It was a pleasure communicating with Flycatcher's Renate Jost in Switzerland. She handled our Arusha and Dar add-ons seamlessly. Our interactions with her were very relaxed and laid-back.

 

At Dar we stayed at the Southern Sun hotel - very nice, esp. after 2 long flights. They had lots of hot water, comfy beds and a very nice breakfast buffet. I was pleasantly surprised by the hotel.

 

Arusha was at Moivaro Coffee plantation. The lodge and grounds are beautiful - very lush and green with lots of colorful birds and lizards everywhere. Rooms were ok. Food was very average, not that it matters after a few G&Ts, but preferable to avoid eating dinner there.

 

Highlight: Black & white colobus monkeys at Arusha National Park. They look like wise old men wearing spectacular silken coats. The park also has a miniature version of Nakuru - soda lakes with many, many flamingos.

 

Flycatcher teams with Air Excel for their charter flights. The planes were all in excellent shape. A bit bigger than the usual Cessnas and more comfortable too. No bathrooms on the plane (which can be worry on 5 hour flights!), but we had pits stops in Lobo & Tabora en route to Mahale, so all in all, no worries on that score either.

 

The camp is basic, but comfortable - and with the same spectacular views as the more upscale camps at Mahale. We had running water + regular showers here. Food was simple, but ample & delicious.

┄┄┄┄┄┄┄┄┄┄

▸ **Required task 1**:
According to the trip report, which company does Flycatcher team with for its charter flights?
▸ **Required task 2**:
Resume the trip report, starting after its last sentence about the camp's food.
The entries that come next are separate material from the trip report.

▸ **Records shown**:
┄┄┄┄┄┄┄┄┄┄

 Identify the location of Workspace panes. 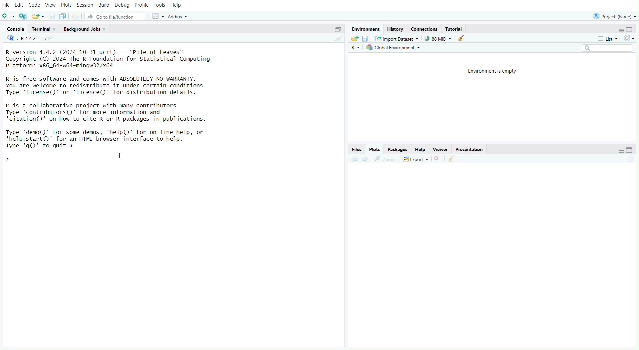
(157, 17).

┄┄┄┄┄┄┄┄┄┄

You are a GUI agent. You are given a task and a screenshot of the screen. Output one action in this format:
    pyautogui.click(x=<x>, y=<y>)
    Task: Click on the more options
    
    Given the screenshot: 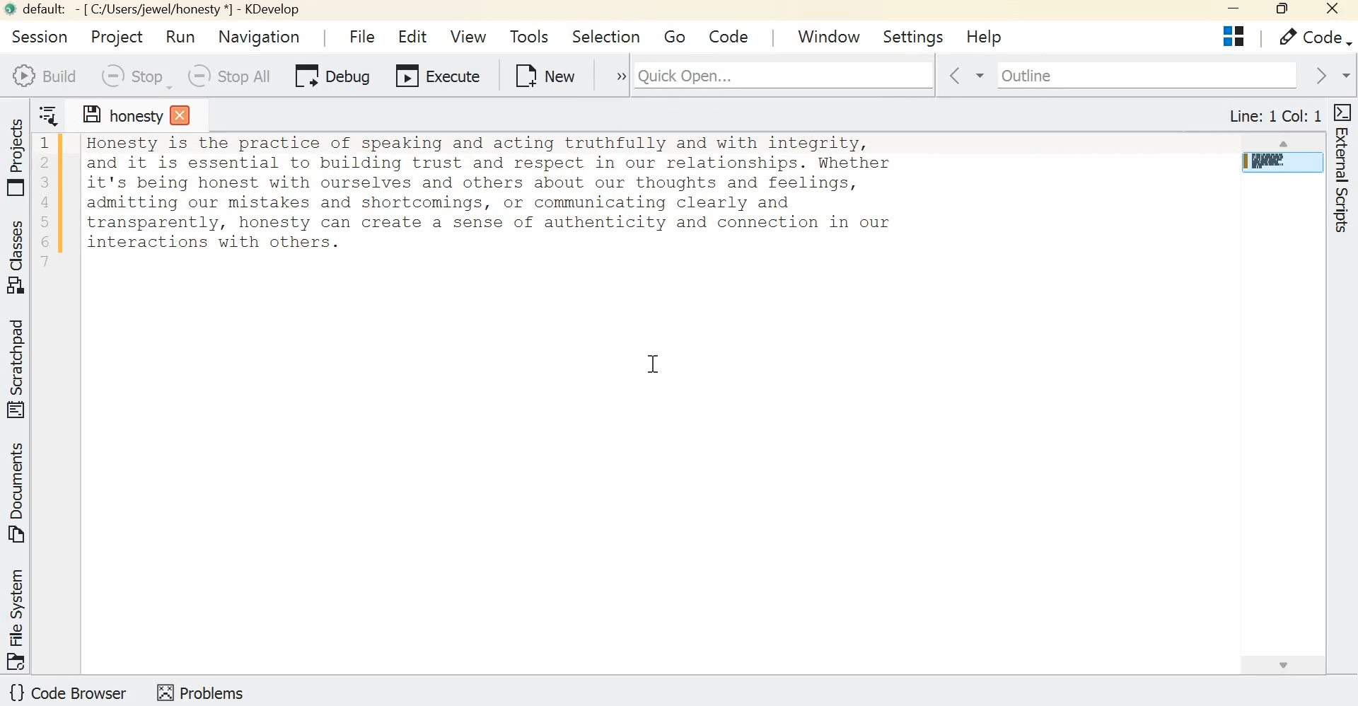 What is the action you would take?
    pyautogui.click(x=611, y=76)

┄┄┄┄┄┄┄┄┄┄

▸ **Response 1**:
Air Excel

▸ **Response 2**:
 

And then there were the chimps... Turns out that the chimps decided to visit the area right behind the camp on both days that we went out. In addition to the Flycatcher guide, the TANAPA ranger also came with us. He was a treasure - passionate about the animals and seemed to know the personal stories of each individual chimp. It was a real privilege to be in his company. With the chimps in our own backyard, we didn't have to slog it up the mountains in search of them. That was a relief because I'm recovering from a herniated disc and had agonized over staying back in camp in case the guide told us that it would be a 4 hour hike. I think the chimps knew...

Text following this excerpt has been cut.